For the above reasons, the Korea Sexual Violence Relief Centre has refused to disclose female victims’ personal information to the government at the cost of losing subsidies. They have come up with alternatives, which include raising funds through internet portal sites and using social network services such as Twitter to promote their activities and attract sponsors.
From the above examples, we can see that the internet itself presents neither a positive nor negative effect on women per se; rather, it is how the social governance structure allocates internet technology that affects women’s rights.
In addition to the cases mentioned above, there is increased electronic monitoring of women in care work, such as daycare centre and hospice workers. Methods include using mobile devices and the internet to record workers on their job and GPS to track their locations. This increases social surveillance on women in care work and increases the intensity of their labour.

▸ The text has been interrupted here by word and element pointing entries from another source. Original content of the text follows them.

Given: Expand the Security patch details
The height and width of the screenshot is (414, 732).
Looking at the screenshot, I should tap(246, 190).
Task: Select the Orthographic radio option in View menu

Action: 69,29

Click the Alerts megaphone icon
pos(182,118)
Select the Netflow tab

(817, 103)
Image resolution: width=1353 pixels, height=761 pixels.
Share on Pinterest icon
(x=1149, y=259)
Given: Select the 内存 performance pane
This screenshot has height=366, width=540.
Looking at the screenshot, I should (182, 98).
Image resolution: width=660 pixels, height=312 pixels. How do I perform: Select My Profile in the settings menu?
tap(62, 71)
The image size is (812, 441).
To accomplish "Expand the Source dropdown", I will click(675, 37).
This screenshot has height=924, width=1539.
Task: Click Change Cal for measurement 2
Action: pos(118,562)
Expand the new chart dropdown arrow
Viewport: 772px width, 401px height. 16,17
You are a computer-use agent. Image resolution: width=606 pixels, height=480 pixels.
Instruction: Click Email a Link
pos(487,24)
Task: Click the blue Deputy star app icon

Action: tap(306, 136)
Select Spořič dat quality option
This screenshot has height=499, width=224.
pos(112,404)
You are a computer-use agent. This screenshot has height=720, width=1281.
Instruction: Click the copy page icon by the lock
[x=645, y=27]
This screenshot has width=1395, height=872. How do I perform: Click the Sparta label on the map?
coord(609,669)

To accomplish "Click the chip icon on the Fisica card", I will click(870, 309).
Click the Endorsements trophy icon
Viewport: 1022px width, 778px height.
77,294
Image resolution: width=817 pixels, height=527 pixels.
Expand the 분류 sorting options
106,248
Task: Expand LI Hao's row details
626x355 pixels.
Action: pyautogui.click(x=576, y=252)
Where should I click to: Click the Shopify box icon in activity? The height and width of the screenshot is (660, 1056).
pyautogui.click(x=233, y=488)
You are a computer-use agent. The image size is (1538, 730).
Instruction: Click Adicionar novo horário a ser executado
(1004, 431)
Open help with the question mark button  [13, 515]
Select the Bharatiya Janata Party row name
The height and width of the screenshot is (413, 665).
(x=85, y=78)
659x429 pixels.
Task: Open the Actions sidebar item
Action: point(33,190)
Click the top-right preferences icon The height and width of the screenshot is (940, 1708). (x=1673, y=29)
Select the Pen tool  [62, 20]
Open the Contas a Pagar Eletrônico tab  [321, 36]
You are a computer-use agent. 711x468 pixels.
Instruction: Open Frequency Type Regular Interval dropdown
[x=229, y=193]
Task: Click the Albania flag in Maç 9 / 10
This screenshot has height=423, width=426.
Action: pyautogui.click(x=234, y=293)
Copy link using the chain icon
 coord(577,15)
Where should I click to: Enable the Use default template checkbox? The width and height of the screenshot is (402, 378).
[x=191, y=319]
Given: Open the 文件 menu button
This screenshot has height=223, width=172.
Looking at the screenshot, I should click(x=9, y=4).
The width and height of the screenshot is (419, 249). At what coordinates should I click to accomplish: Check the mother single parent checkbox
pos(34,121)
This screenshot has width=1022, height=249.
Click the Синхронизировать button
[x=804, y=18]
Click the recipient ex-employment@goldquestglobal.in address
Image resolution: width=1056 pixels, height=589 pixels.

Unless Korea’s chauvinistic culture and male-centred governance structure undergo qualitative changes, technical tools such as the internet can have only limited impact on promoting women’s rights.
It is the government’s duty to protect its citizens; therefore, there is little justification for the government to prioritise administrative efficiency over the rights of the socially disadvantaged. As a short-term goal, relevant laws must be amended so that female victims of violence can minimise exposure of their personal information. Of course, in the long term, legislators should consider gender-specific needs prior to making all policies in order to prevent such trial and error.
In this process, civil society has a duty to monitor government policies, reach out to victims and raise awareness on relevant issues. It is undeniable that the internet will be the greatest partner in this endeavour.